Researchers said the model’s architecture also allows it to process long stretches of DNA — up to one million nucleotides at once — making it possible to analyze relationships between distant regions of the genome.
Training a large-scale biological model
Training Evo 2 required several months of computing on the NVIDIA DGX Cloud infrastructure running on Amazon Web Services. The training used more than 2,000 NVIDIA H100 GPUs.
To handle the large datasets and long DNA sequences, the researchers designed a new neural network architecture called StripedHyena 2, which enabled the system to process roughly eight fold longer sequences than the earlier Evo 1 model and train on roughly 30 times more data.
The developers have released the model’s training data, code, and weights publicly through Arc Institute repositories and integrated the system into NVIDIA’s BioNeMo framework for biological AI research.
The team also collaborated with the AI interpretability lab Goodfire to build visualization tools that help researchers examine what biological patterns the model learns from genomic data.
Applications across biology
Since the model’s preprint release in early 2025, researchers have begun exploring several scientific uses. These include predicting genetic risk factors for conditions such as Alzheimer’s disease, analyzing variant effects in domesticated animals, and designing synthetic bacteriophages.

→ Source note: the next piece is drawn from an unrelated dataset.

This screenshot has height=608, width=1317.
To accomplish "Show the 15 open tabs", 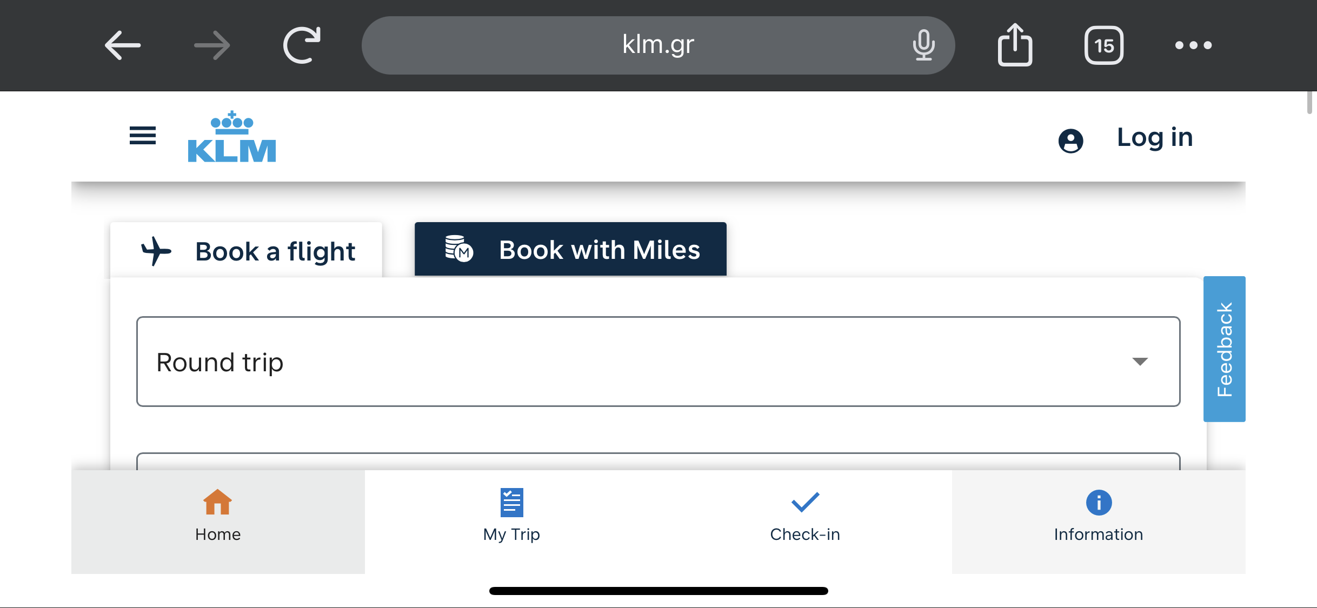I will point(1104,45).
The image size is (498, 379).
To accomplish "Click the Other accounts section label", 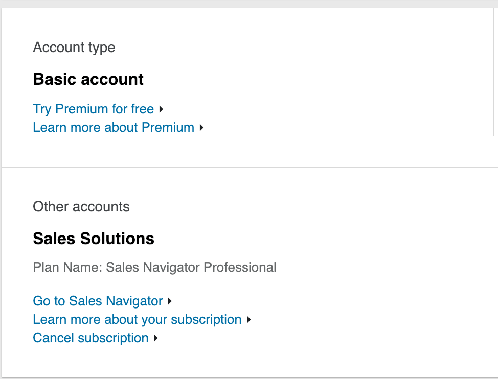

Arc Institute scientists reported that Evo 2 could generate functional phage genomes, suggesting possible applications in developing therapies against antibiotic-resistant bacteria. Researchers also say the model could support genetic engineering efforts. For example, it may help design regulatory DNA elements that activate therapeutic genes only in specific cell types — such as neurons or liver cells — potentially improving the precision of gene therapies.
The research team describes Evo 2 as a general-purpose foundation model for genomics, similar to the role large language models play in natural language processing. Dave Burke, Chief Technology Officer at Arc Institute and a co-author on the study, said the model could serve as a base system for building more specialized biological AI tools. Potential applications range from predicting how mutations affect proteins to designing synthetic genetic elements with specific biological behaviors.
Safety and the future of AI in biology
The researchers also addressed biosafety concerns during development. Pathogens that infect humans and other complex organisms were excluded from the model’s training dataset, and safeguards were implemented to prevent the model from generating useful outputs related to those pathogens.
The safety framework was developed in collaboration with Tina Hernandez-Boussard, a professor of medicine at Stanford, whose team contributed to guidelines for responsible deployment.
As AI systems continue to scale, researchers increasingly view foundation models as tools for exploring biological complexity. Anthony Costa, director of digital biology at NVIDIA, said the model’s large dataset and architecture allow it to generalize across biological systems in ways previous models could not.
By making the system openly available, the developers hope researchers worldwide will adapt the model for applications ranging from disease research to biotechnology.“By releasing these capabilities broadly,” Costa said, “scientists now have a new tool to help study the genetic mechanisms underlying health and disease.”